**GOAL OF THE EXERCISE:** Using the records that appear below, write out exactly the lines from the one with "Open @JusticeNA3 link below Super Girl's name" through the one with "Click the file icon in the source card", keeping both end lines.

**RECORDS FOR PROCESSING:**

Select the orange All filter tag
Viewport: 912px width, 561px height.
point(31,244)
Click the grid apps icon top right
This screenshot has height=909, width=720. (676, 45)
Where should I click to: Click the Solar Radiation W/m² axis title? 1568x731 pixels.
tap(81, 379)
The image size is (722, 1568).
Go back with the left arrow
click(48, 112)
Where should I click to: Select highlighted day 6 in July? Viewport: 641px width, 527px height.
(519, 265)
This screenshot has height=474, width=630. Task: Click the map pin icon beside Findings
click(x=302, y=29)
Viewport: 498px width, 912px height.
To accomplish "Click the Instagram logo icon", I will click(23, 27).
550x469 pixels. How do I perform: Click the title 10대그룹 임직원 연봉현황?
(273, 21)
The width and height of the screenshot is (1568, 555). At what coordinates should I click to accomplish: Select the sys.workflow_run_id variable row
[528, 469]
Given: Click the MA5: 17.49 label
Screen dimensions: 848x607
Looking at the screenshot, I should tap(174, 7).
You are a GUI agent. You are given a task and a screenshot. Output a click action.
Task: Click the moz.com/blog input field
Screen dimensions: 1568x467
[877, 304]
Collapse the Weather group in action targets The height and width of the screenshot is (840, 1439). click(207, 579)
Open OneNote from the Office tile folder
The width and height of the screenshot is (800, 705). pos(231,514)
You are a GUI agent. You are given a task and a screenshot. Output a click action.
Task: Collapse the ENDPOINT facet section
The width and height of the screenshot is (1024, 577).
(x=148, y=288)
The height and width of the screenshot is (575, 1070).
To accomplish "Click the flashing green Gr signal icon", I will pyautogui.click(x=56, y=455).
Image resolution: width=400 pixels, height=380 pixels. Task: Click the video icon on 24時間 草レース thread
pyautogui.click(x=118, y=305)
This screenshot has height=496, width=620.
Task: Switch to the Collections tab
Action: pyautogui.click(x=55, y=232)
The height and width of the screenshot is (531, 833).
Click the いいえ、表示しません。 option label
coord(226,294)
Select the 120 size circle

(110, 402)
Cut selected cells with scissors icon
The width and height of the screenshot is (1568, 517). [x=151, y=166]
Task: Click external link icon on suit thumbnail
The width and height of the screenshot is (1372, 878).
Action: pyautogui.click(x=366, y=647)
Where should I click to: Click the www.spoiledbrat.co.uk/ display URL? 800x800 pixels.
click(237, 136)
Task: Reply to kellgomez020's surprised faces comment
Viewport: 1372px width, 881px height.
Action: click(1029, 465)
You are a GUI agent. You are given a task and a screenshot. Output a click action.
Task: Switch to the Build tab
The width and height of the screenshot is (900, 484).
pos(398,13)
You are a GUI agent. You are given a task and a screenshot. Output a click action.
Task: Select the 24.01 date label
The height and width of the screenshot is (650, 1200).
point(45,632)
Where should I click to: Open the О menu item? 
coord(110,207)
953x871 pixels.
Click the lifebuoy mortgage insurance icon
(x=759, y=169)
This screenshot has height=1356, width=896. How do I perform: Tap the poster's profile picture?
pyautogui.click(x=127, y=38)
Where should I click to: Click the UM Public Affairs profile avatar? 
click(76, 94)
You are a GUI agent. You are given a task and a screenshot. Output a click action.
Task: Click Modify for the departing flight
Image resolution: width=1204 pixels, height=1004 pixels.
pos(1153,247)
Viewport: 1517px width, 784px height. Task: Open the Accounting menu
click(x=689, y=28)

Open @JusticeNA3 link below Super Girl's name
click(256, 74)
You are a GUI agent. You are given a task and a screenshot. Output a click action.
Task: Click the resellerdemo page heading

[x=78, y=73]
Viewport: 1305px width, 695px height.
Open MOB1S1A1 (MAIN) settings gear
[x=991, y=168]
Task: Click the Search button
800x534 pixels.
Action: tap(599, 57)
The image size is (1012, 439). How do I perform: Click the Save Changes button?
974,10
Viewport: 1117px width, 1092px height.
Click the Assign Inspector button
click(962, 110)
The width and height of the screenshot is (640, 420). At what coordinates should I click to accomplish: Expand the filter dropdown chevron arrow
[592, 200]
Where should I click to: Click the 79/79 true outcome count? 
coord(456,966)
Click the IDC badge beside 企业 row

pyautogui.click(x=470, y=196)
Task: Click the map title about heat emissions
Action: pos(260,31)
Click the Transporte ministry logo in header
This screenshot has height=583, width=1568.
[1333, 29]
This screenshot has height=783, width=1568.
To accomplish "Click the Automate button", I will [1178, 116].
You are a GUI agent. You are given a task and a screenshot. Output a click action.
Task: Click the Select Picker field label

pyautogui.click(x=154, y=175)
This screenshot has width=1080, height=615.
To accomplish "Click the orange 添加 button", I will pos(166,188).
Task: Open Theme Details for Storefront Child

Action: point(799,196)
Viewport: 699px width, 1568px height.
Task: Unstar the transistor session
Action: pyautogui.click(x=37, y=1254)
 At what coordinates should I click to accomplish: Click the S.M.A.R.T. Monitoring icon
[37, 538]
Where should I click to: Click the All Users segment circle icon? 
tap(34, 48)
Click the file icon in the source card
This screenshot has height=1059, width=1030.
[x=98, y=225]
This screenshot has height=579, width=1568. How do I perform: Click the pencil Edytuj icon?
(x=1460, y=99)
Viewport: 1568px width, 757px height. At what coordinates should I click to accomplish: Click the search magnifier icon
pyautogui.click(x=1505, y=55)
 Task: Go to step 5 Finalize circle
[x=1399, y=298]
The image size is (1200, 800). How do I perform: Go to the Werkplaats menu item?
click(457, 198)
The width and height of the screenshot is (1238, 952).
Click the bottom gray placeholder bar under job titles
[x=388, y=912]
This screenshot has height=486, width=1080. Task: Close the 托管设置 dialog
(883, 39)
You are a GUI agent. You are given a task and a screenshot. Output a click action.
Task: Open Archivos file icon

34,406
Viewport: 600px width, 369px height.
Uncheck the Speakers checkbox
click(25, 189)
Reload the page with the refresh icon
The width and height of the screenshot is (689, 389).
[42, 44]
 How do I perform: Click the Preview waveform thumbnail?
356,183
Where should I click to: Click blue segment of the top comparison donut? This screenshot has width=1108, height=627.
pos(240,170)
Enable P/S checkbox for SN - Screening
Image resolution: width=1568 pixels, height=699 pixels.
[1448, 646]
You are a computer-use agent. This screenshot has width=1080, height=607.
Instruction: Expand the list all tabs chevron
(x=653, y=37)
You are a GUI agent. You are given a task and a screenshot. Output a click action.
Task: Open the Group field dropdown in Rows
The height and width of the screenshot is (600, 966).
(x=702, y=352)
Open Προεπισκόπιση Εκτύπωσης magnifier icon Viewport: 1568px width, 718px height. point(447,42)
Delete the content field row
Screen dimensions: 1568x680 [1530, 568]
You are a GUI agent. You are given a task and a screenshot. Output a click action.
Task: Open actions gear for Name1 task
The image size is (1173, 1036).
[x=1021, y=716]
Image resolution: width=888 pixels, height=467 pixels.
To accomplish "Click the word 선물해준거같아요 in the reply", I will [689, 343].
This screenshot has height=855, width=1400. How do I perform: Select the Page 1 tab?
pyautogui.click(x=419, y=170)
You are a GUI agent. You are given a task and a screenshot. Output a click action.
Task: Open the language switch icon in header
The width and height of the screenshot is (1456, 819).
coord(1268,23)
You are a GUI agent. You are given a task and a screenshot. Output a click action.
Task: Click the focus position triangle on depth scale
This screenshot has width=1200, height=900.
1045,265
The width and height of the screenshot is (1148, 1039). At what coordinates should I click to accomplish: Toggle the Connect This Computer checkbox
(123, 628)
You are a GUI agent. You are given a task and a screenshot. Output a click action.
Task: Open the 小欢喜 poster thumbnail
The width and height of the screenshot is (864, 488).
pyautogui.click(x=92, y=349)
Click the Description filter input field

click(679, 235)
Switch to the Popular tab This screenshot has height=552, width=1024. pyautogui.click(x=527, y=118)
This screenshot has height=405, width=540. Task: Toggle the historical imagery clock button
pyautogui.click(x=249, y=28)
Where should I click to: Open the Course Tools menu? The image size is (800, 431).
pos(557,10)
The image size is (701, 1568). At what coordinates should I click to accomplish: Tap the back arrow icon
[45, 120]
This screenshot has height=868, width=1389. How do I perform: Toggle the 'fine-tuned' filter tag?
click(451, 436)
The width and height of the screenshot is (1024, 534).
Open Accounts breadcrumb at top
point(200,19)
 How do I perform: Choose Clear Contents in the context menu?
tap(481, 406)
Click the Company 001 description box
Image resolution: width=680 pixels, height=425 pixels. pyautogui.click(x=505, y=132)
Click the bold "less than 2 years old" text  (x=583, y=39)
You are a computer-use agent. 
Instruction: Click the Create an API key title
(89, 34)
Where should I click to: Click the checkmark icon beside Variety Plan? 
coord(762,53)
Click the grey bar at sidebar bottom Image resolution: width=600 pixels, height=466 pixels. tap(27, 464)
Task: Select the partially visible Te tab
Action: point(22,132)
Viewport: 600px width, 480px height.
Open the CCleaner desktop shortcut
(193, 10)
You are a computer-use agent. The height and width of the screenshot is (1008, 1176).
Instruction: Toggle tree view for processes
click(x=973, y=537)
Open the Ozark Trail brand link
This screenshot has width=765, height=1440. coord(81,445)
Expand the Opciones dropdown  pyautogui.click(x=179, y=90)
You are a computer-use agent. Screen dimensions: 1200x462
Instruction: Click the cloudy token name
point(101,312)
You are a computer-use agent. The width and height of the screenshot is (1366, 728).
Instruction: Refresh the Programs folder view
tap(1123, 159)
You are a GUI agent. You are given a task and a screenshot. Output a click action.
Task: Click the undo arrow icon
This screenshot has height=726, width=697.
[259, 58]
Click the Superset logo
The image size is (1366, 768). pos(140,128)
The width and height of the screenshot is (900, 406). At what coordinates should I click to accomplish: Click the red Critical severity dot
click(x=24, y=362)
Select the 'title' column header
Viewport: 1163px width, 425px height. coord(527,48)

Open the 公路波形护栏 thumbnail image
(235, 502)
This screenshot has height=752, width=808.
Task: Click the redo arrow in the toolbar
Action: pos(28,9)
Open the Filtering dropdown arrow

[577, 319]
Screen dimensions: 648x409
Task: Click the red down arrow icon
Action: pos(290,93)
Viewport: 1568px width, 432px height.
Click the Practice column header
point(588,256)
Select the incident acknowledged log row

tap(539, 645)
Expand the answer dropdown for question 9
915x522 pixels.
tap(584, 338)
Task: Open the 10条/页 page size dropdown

**SOLUTION:**
Open @JusticeNA3 link below Super Girl's name
click(256, 74)
You are a GUI agent. You are given a task and a screenshot. Output a click action.
Task: Click the resellerdemo page heading

[x=78, y=73]
Viewport: 1305px width, 695px height.
Open MOB1S1A1 (MAIN) settings gear
[x=991, y=168]
Task: Click the Search button
800x534 pixels.
Action: tap(599, 57)
The image size is (1012, 439). How do I perform: Click the Save Changes button?
974,10
Viewport: 1117px width, 1092px height.
Click the Assign Inspector button
click(962, 110)
The width and height of the screenshot is (640, 420). At what coordinates should I click to accomplish: Expand the filter dropdown chevron arrow
[592, 200]
Where should I click to: Click the 79/79 true outcome count? 
coord(456,966)
Click the IDC badge beside 企业 row

pyautogui.click(x=470, y=196)
Task: Click the map title about heat emissions
Action: pos(260,31)
Click the Transporte ministry logo in header
This screenshot has height=583, width=1568.
[1333, 29]
This screenshot has height=783, width=1568.
To accomplish "Click the Automate button", I will [1178, 116].
You are a GUI agent. You are given a task and a screenshot. Output a click action.
Task: Click the Select Picker field label

pyautogui.click(x=154, y=175)
This screenshot has width=1080, height=615.
To accomplish "Click the orange 添加 button", I will pos(166,188).
Task: Open Theme Details for Storefront Child

Action: point(799,196)
Viewport: 699px width, 1568px height.
Task: Unstar the transistor session
Action: pyautogui.click(x=37, y=1254)
 At what coordinates should I click to accomplish: Click the S.M.A.R.T. Monitoring icon
[37, 538]
Where should I click to: Click the All Users segment circle icon? 
tap(34, 48)
Click the file icon in the source card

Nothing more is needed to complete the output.